Seanad debates

Wednesday, 7 October 2009

5:00 pm

Photo of Brian Ó DomhnaillBrian Ó Domhnaill (Fianna Fail)

I thank Senator Ormonde for sharing time. This issue affects the area in which I live in south west Donegal, a very rural area. The scheme introduced several years ago by the late Seamus Brennan who was then Minister for Transport was initially a pilot initiative to fill a gap between private and public transport providers in rural areas.

This debate arises from the McCarthy report which advises that €11 million would be saved if the scheme ceased. I and some colleagues attended a public meeting in Donegal at which approximately 450 people, the users and some of the operators of the rural transport scheme, were present. The theme at the meeting was that many of those who avail of the service do not have access to private or public transport and do not own cars. If the rural transport initiative was not available to them they would not be able to go to the post office to collect their pensions and do all the things that other Members spoke of.
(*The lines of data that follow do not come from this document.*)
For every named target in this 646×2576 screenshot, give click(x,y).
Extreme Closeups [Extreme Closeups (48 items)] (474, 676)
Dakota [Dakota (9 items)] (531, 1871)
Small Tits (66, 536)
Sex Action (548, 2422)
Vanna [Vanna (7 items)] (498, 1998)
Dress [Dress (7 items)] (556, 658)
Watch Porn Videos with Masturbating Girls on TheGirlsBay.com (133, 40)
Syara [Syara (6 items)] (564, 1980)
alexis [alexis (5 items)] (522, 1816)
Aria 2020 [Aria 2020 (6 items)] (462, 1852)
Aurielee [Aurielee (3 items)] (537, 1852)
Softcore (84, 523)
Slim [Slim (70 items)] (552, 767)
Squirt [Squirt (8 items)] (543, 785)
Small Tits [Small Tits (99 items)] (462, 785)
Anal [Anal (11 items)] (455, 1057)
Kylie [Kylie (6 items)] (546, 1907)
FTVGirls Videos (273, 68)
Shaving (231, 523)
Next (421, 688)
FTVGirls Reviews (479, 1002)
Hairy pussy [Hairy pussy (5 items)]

The McCarthy report states "The availability of private sector bus alternatives, the high level of car ownership and the under-utilisation of synergies with other publicly-funded local transport services support the view that the level of direct Exchequer assistance can and should be eliminated particularly in light of current budgetary circumstances". I find it hard to accept that recommendation because this initiative was part of the Government's commitment to rural development. Cities such as Dublin, and towns, have bus corridors and public and private bus operators because it is economically viable for them to operate. This scheme was put in place because it was not economically viable for private operators to provide a service in rural areas where there was a need.

I commend my colleagues for tabling this important motion. I worked with Deputies from other parties who attended the meeting in Donegal and we shared the view that we need to try to protect this service. It is, however, only a recommendation in the McCarthy report and will save only €11 million of the total €5.3 billion savings outlined there. In the overall scheme it is not a great deal of money.
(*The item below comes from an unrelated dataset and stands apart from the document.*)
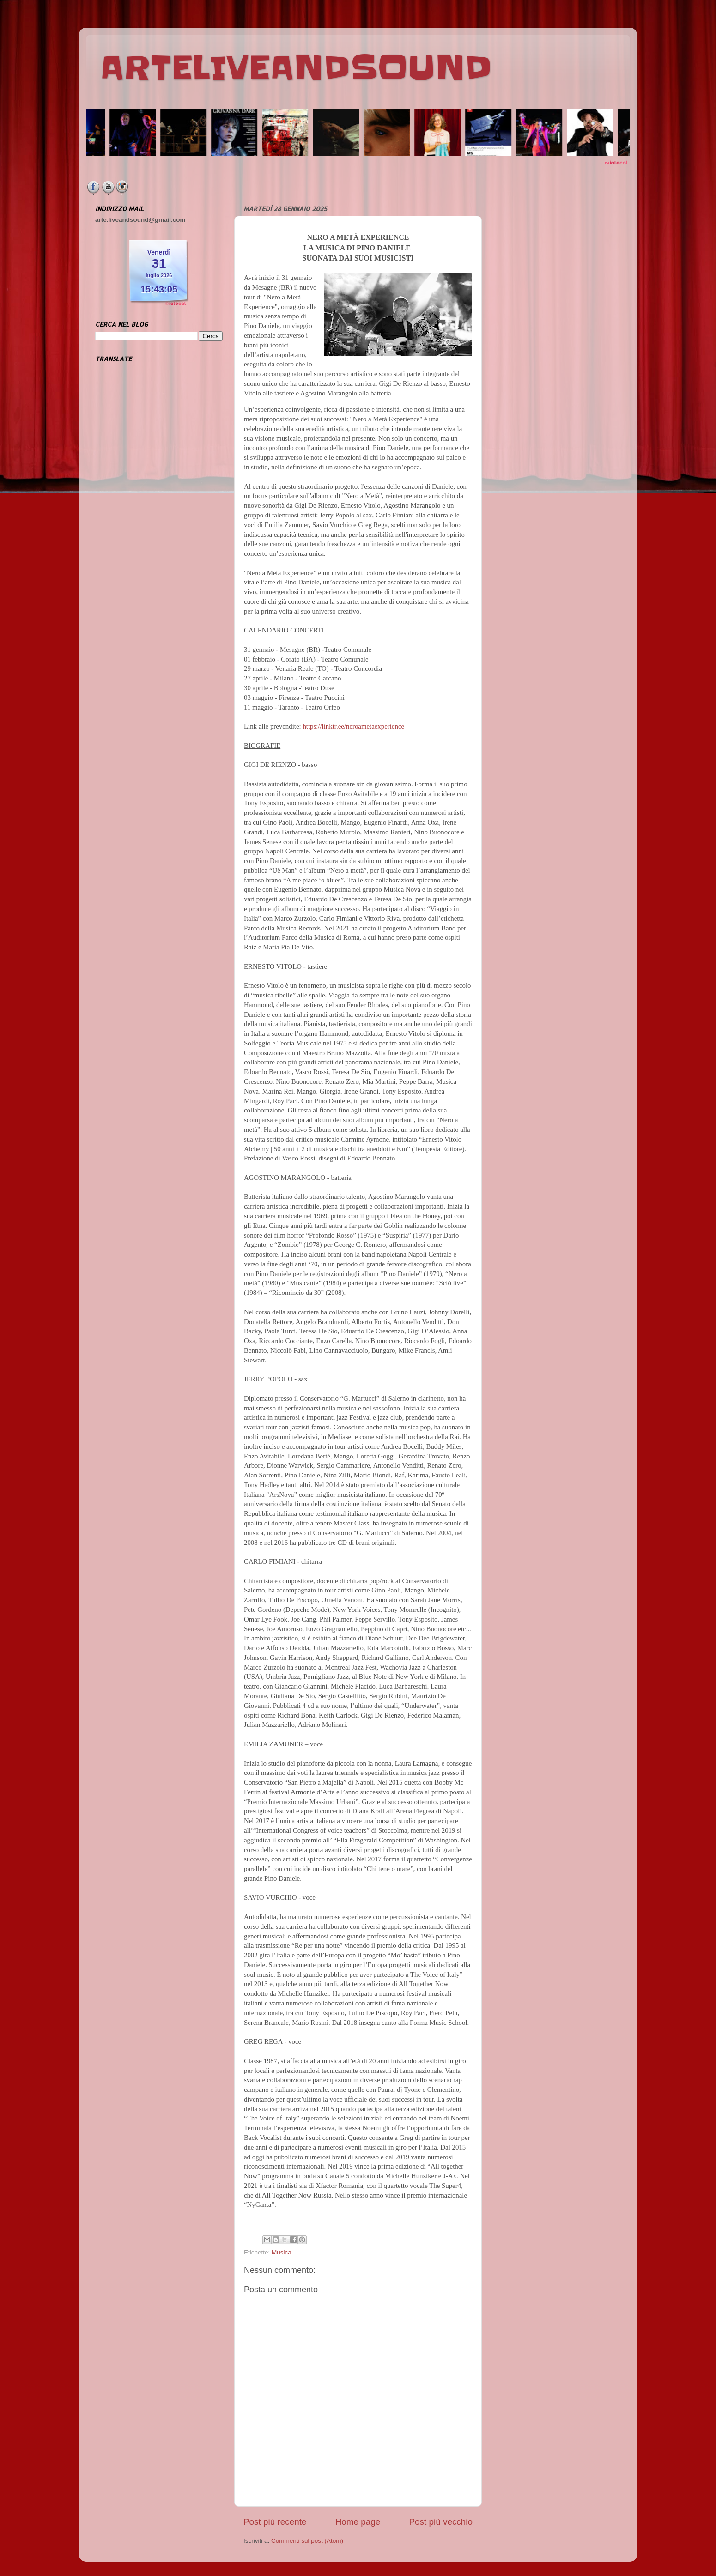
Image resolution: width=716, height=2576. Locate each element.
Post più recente (275, 2522)
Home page (358, 2522)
We must protect that service. I am strongly of the view that there should be no cutback in the rural transport service, including the evening service. I raised that issue here in July when we debated the extension of the evening service after 10 July because the funding made available in 2007 was due to expire on that date. The Minister for Community, Rural and Gaeltacht Affairs extended the service to the end of the year. I hope the rural transport and evening rural transport initiatives will run in tandem from next January and will not be cut.

We are protecting vulnerable people. The person sitting in the Mercedes does not avail of this service, but the person with the medical card or the pension book who needs access to the post office maybe to send a letter to a relative or friend does. He may need to go into the village. The postman is often the only person with whom many of those people communicate daily or bi-daily unless they can communicate with others by using this service to get to the village. If we are sincere about implementing a rural development strategy this service must be kept. McCarthy should have considered other areas if he wanted to recommend cutting expenditure on public transport. He could perhaps have found efficiencies in Dublin Bus without affecting the most vulnerable on the western seaboard who avail of this service.

Some of the other recommendations in the report affect other aspects of rural development, for example, the proposal to terminate the role of the Western Development Commission and transfer its functions to Enterprise Ireland, and the termination of the Clár programme over the next three years. Accountants and people in Dublin 4 may be able to write recommendations and find efficiencies and some of the contents of the McCarthy report make sense but proposals such as this make no sense to people living in rural Ireland, particularly in light of the small sum of money involved in this critical service. I support my colleagues' views.

These, however, are only recommendations contained in a report drawn up by an outside, so-called expert. The Government is scrutinising them and it will be the Government and politicians who will implement some of those recommendations if any are to be implemented. Having talked to the Ministers for Community, Rural and Gaeltacht Affairs and Transport I am confident they are cognisant of the reality in rural Ireland and the necessity to keep this scheme and to ringfence the small sum of money available to it.